Усталые Вальтеровы подошвы топчут прокисшие от пива опилки на полу. Ни складных стульев, ни столиков в ряд. Но взгляд, взыскующий Остерхюса, замирает: что за картину, что за фото собрался снимать наемный фотограф! На подмостках в мертвой тишине воздвиглись рядами и ярусами от пола до самой парусиновой крыши сто тридцать два вольных стрелка. Передние на коленях, те, что за ними, сидят, следующие стоят, а совсем задние каким-то образом возвысились над стоящими. Сто тридцать два вольных стрелка надели свои стрелковые шляпы – наполовину леснические, наполовину зюйдвестки – с легким наклоном вправо.
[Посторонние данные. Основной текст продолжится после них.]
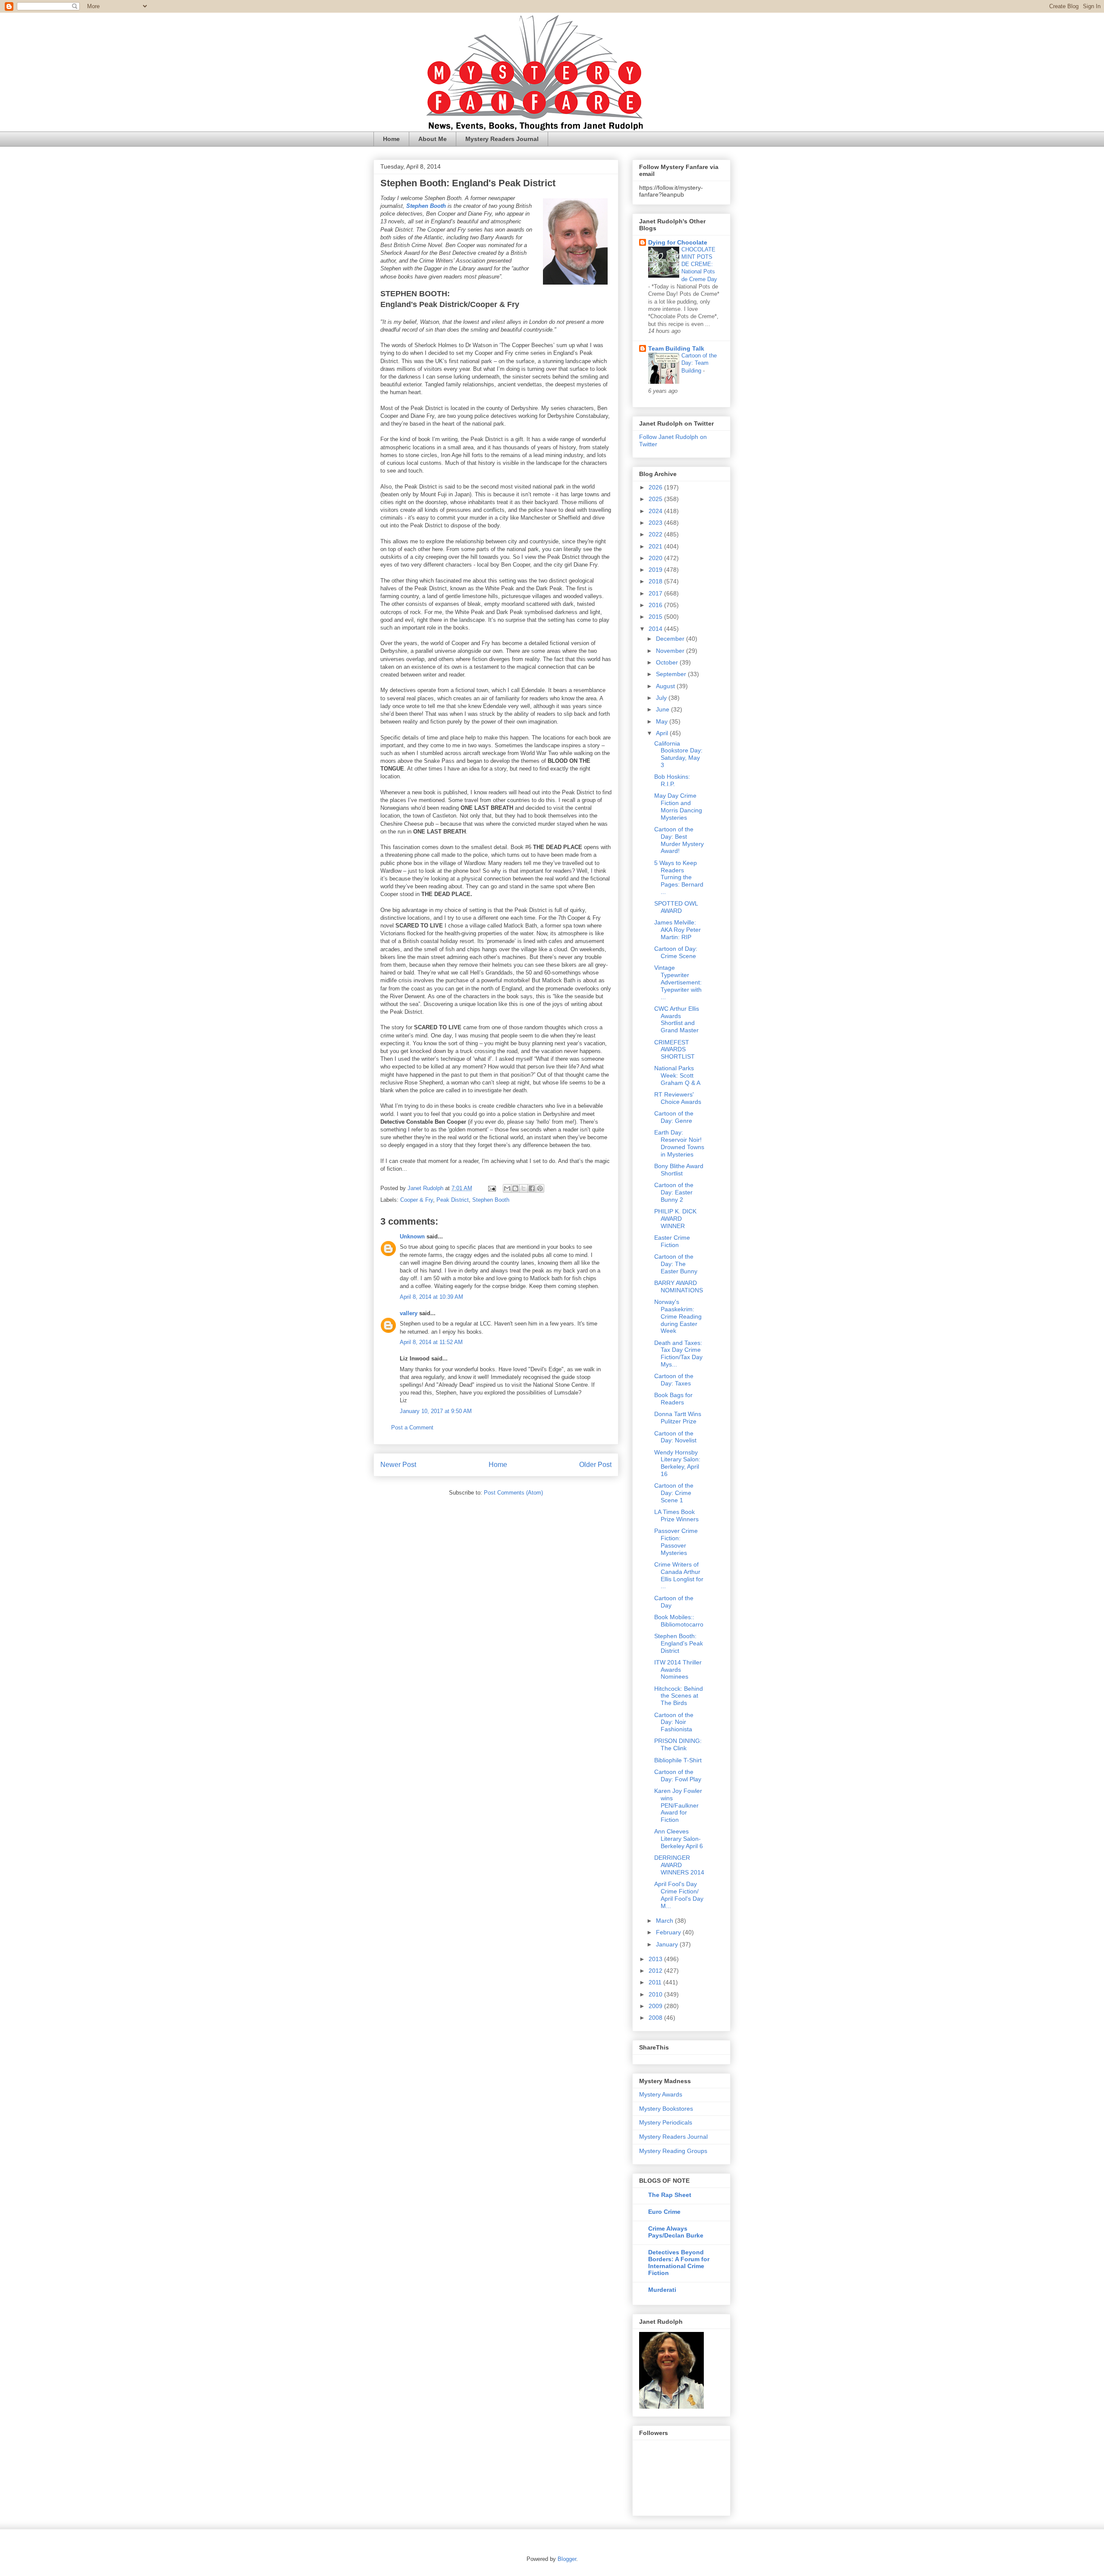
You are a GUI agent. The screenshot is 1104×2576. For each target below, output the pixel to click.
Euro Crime (664, 2211)
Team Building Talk (676, 348)
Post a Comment (412, 1427)
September (672, 674)
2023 (656, 522)
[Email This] (507, 1188)
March (665, 1920)
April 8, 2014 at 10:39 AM (431, 1297)
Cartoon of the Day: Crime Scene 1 (673, 1493)
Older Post (595, 1464)
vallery (408, 1313)
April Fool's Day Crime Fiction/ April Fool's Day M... (678, 1894)
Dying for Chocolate (677, 242)
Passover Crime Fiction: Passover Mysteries (676, 1541)
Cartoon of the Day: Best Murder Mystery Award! (679, 840)
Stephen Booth (490, 1200)
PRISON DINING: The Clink (678, 1744)
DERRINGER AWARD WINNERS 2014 (679, 1865)
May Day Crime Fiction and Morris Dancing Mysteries (678, 806)
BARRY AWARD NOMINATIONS (678, 1286)
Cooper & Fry (416, 1200)
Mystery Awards (660, 2094)
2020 (656, 558)
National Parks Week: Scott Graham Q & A (677, 1075)
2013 (656, 1959)
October (668, 662)
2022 (656, 534)
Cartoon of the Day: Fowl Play (677, 1775)
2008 (656, 2017)
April (663, 733)
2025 (656, 498)
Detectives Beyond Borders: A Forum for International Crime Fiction (678, 2262)
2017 (656, 593)
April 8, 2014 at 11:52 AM (431, 1342)
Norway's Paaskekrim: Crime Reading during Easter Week (678, 1316)
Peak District (452, 1200)
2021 (656, 546)
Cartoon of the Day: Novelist (675, 1437)
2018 (656, 581)
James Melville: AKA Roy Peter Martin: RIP (677, 929)
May (662, 721)
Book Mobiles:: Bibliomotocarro (678, 1621)
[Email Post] (491, 1188)
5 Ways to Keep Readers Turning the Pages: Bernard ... (678, 877)
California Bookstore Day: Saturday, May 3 (678, 754)
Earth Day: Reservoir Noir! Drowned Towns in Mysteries (679, 1143)
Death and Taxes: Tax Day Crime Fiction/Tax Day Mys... (678, 1353)
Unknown (412, 1236)
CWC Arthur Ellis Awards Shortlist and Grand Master (676, 1019)
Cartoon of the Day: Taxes (673, 1380)
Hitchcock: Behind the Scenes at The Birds (678, 1696)
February (669, 1932)
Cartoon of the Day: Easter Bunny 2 (673, 1192)
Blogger (567, 2559)
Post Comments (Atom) (513, 1492)
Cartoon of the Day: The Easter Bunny (675, 1264)
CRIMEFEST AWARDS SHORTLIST (674, 1049)
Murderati (662, 2289)
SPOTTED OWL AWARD (676, 907)
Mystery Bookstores (666, 2108)
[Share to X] (523, 1188)
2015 (656, 616)
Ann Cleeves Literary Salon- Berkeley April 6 (678, 1838)
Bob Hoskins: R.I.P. (672, 780)
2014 (656, 628)
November (671, 650)
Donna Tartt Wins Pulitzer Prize (677, 1417)
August (666, 686)
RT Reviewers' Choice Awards (677, 1098)
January (668, 1944)
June (663, 709)
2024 (656, 511)
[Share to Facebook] (531, 1188)
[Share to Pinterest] (540, 1188)
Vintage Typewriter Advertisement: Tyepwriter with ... (678, 982)
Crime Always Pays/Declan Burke (675, 2232)
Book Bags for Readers (673, 1398)
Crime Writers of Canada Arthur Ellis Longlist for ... (678, 1575)
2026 (656, 487)
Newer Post (398, 1464)
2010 (656, 1994)
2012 (656, 1970)
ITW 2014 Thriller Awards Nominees (678, 1669)
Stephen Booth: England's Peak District (678, 1643)
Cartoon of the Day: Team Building (699, 363)
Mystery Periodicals (665, 2122)
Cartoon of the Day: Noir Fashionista (673, 1722)
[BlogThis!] (515, 1188)
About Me (432, 138)
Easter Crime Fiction (672, 1241)
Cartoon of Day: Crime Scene (675, 952)
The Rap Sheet (669, 2194)
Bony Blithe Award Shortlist (678, 1170)
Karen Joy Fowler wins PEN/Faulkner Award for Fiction (678, 1805)
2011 (656, 1982)
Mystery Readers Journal (502, 138)
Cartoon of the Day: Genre (673, 1117)
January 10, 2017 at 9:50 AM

Стрелковые шнуры и украшения распределены по справедливости.
Да-да, ничья грудь не отсвечивает ярче других, ничья не глядится пятном бедности, не сто тридцать один вольный стрелок и один король стрелков, отнюдь: сто тридцать два стрелковых собрата одинаковыми напряженно-приветливыми лукавыми ухмылочками лыбятся Матерну, а он, с фотокарточкой в руках, должен найти и выбрать. Всякое сходство чисто случайно. Всякое сходство заведомо отрицается. Всякое сходство с готовностью и стотридцатидвукратно подтверждается: ибо от пола и до самой парусиновой крыши рядами и ярусами на коленях, сидя, стоя и возвышаясь над стоящими, в стрелковой шляпе с легким наклоном вправо однократной съемкой запечатлевается на фото стотридцатидвукратный вольный стрелок Генрих Остерхюс. Семейный портрет, так сказать… Стотридцатидвухняжки.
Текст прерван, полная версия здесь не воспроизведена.